Le prince William évoque « la pire douleur » liée au deuil
Les images de William et Harry marchant derrière le cercueil de leur mère, la princesse Diana, ont marqué toute une génération. Plus de 25 ans plus tard, le prince William a enfin exprimé ce que cette scène a représenté pour lui. Dans une récente déclaration, il parle de la « pire douleur » qu’un enfant ou un parent puisse ressentir. Ces mots accompagnent l’annonce de la fusion de deux associations dédiées au soutien des jeunes en deuil. Derrière cette formule se cache une douleur encore vive.
À 15 ans, William a perdu sa mère, la princesse Diana. Son récent message intervient en mai 2025, à l’occasion de la Semaine de sensibilisation à la santé mentale au Royaume-Uni. Il s’agit aussi d’annoncer le rapprochement entre Child Bereavement UK, dont il est le parrain depuis 2009, et l’organisation Winston’s Wish. Contrairement à l’image de distance souvent associée à la monarchie, William choisit ici de parler ouvertement de son vécu face au deuil.
“La pire douleur” : le regard du prince William sur le deuil
Le prince de Galles commence par une déclaration sincère : « Le chagrin est la pire douleur que tout enfant ou parent puisse jamais endurer« , explique-t-il dans un message relayé par Hello!. Il précise que, même si l’on ne peut empêcher ces pertes, il est essentiel de mettre en place tous les soutiens possibles pour aider à reconstruire la vie des personnes touchées. Pour lui, il ne s’agit pas d’une douleur physique, mais d’un vide immense laissé par la perte d’un proche, une réalité qu’il souhaite rendre visible à un niveau élevé.
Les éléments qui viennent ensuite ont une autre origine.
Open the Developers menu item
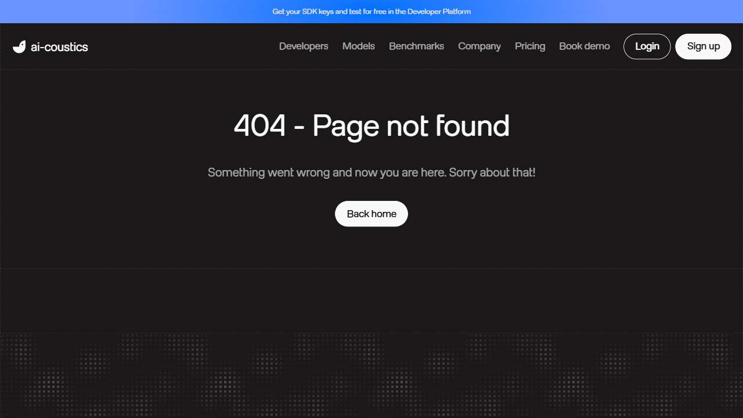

Il souligne également avoir constaté une augmentation du besoin de soutien pour les familles en deuil. C’est ce constat qui l’a conduit à soutenir la fusion entre Child Bereavement UK et Winston’s Wish. La nouvelle structure, qui portera toujours le nom de Child Bereavement UK, vise à accompagner chaque année des dizaines de milliers d’enfants, de jeunes et de parents frappés par un deuil au Royaume-Uni.
Le drame de 1997 et ses conséquences sur William
Tout a commencé la nuit du 31 août 1997. Diana, princesse de Galles, est morte à 36 ans dans un accident de voiture à Paris, aux côtés de Dodi Fayed et du chauffeur. William, alors âgé de 15 ans, et son frère Harry, 12 ans, ont vécu cette tragédie en direct. Les funérailles, suivies par environ 2,5 milliards de personnes dans le monde, ont été un moment de profonde douleur pour eux.
Depuis cet événement, William et Harry ont chacun évoqué à leur manière l’impact de cette perte. Harry a raconté avoir rejeté son rôle royal pendant un temps, tandis que William est resté fidèle à l’institution, en faisant de la santé mentale et du deuil une priorité dans sa mission.
L’héritage de Diana : le rôle de Child Bereavement UK
Julia Samuel, amie proche de Diana et fondatrice de Child Bereavement UK, remarque chez le prince William une sincérité qui rappelle celle de la princesse. Elle explique : « Il a la sincérité que Diana avait. On peut le voir sur son visage et l’entendre dans sa voix. Il est chaleureux, mais très direct, tout comme elle. » Selon elle, cette ressemblance explique pourquoi tant de personnes en deuil se confient si facilement à lui.
Lors d’un échange avec un enfant en deuil, William lui a murmuré : « Je sais ce que tu ressens » puis « Ça va devenir plus facile. » En quelques mots, il relie sa propre « pire douleur » à celle des autres, renforçant ainsi son engagement auprès des familles touchées par la perte d’un proche.